An e-mail arrived on March 4 into a Yahoo account set up in a three year old’s name inviting the recipient to join Circuit City’s e-mail program.

Question for Circuit City’s marketing department: Just how far are your heads up your… well, you know.

If a recent e-mail list-building effort from the electronics merchant is any indication, the answer is very far—as in getting no light or oxygen.

An e-mail arrived on March 4 into a Yahoo account set up in a three year old’s name inviting the recipient to join Circuit City’s e-mail program.

“Want to be the first to hear about the best products and latest news?” the e-mail asked. “If so, we'd love for you to join the other customers who are already receiving our e-mail updates!”

The pitch then offered a chance to opt out. That’s right, they decided that no response meant the recipient wanted to join.

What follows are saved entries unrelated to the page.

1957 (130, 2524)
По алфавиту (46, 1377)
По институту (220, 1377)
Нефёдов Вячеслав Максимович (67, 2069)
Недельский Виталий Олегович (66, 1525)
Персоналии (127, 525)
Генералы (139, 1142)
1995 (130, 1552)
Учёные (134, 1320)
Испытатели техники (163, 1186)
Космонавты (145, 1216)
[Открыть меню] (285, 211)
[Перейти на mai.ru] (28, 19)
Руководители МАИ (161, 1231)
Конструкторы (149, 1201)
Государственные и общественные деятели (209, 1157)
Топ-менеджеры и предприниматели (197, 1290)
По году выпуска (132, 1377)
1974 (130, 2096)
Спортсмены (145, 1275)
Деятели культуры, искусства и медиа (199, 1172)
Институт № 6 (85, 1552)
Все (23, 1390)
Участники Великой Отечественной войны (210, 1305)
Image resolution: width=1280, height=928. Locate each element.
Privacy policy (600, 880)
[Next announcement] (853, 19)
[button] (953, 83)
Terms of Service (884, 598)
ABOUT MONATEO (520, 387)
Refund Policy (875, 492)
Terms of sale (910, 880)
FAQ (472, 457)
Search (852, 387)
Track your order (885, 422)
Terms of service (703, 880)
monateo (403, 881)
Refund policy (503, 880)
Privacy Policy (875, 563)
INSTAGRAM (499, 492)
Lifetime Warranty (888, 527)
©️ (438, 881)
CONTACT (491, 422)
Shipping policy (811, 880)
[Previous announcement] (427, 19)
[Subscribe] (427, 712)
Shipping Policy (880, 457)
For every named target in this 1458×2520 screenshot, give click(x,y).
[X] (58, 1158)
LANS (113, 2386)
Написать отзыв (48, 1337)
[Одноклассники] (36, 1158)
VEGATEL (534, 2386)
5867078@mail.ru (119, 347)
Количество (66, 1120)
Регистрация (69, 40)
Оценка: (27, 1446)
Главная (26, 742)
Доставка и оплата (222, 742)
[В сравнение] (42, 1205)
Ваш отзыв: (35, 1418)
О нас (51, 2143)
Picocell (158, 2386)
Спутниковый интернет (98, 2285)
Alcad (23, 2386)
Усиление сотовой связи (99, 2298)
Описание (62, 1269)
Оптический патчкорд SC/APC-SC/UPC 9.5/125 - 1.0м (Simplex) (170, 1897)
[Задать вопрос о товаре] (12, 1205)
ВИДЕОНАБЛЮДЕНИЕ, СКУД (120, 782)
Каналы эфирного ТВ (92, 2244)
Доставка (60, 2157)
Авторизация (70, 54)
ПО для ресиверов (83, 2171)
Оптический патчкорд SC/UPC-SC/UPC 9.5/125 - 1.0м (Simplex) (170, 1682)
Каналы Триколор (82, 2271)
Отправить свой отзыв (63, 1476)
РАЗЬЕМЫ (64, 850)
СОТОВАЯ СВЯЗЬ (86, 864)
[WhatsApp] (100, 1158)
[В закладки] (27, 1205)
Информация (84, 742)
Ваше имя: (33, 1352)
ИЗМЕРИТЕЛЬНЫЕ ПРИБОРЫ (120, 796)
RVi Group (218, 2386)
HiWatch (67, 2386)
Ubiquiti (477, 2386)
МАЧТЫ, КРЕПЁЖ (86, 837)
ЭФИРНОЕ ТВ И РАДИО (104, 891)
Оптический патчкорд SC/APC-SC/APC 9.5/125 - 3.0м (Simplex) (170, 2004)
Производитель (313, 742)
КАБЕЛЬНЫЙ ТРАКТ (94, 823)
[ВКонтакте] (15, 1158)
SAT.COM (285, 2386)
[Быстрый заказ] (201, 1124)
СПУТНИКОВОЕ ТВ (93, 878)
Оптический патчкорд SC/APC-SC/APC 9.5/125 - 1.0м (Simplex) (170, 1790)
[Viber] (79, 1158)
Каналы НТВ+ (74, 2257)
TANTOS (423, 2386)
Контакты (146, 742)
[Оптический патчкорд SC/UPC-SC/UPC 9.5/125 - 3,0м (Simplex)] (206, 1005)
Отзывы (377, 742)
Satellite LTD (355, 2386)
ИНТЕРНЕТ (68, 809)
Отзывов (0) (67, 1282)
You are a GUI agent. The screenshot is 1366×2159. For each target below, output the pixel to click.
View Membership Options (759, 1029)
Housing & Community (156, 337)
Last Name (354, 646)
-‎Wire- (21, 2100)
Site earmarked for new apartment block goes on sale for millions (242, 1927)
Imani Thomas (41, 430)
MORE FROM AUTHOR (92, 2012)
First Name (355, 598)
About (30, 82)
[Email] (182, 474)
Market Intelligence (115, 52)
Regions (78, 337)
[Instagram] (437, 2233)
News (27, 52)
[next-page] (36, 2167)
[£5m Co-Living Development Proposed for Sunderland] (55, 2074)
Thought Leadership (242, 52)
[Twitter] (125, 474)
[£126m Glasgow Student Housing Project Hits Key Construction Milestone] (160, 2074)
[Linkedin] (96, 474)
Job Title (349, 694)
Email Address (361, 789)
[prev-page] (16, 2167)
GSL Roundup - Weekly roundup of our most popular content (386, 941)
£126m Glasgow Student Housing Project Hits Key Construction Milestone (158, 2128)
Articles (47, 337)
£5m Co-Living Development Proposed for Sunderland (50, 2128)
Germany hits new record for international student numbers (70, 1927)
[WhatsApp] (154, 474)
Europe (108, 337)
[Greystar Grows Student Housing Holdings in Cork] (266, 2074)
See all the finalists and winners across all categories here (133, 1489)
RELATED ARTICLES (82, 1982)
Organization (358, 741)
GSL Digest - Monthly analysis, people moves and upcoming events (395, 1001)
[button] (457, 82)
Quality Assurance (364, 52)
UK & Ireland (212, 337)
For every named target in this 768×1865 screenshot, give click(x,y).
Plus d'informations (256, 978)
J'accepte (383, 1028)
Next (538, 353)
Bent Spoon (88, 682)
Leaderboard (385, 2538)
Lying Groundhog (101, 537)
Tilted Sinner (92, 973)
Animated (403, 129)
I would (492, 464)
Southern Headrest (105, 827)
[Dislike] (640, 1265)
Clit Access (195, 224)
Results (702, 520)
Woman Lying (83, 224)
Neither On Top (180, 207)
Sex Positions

Sure enough, on March 8 a welcome e-mail arrived. “We'll keep you informed of our best in-store and online promotions every week, along with our latest products and services,” the e-mail said.

The e-mail then asked what the recipient would like to do next, and offered two big buttons: “Shop at Circuit City, or “Take me to the preference center.”

There should have been a third button that said: “Slam a large metropolitan-area telephone book into the back of the head of the marketer who signed off on this scheme.”

What can these people possibly have been thinking? This e-mail address has not been used to communicate with any business or individual in months, possibly as long as a year. It has never been used to make a purchase, and has certainly never been used to communicate with Circuit City.

So here is why Circuit City’s effort will backfire, possibly disastrously. E-mail inbox providers reportedly use consumer complaints as the No. 1 gauge in determining whether or not to block incoming e-mail as spam. Get too many complaints: Get your mail blocked.

These same inbox providers also are reportedly increasingly taking note of the domain names appearing in spam, and blocking all mail that contains those addresses. This means if Circuit City’s list-building effort generated enough complaints to get its e-mail spam-blocked, the company may be finding its customer service messages getting blocked by those ISPs, as well.

Moreover, some ISPs use abandoned e-mail addresses as spam traps. Hit those, and you’ve got trouble.

As a result, Circuit City’s file-building effort presents a multi-level threat to all of its outbound e-mail. And for what: a bunch of non-responsive addresses of people who are as likely as anything else to hit the “this is spam” button and get its mail shunted off to people’s spam folders or blocked altogether.

Just because an e-mailer’s blasts are Can-Spam compliant doesn’t mean the inbox provider must accept the messages. And in fact, they often don’t.

E-mail marketing is not about list size. It’s about list quality. If Circuit City’s marketers have not already been rudely slapped into understanding this concept, they will be soon enough.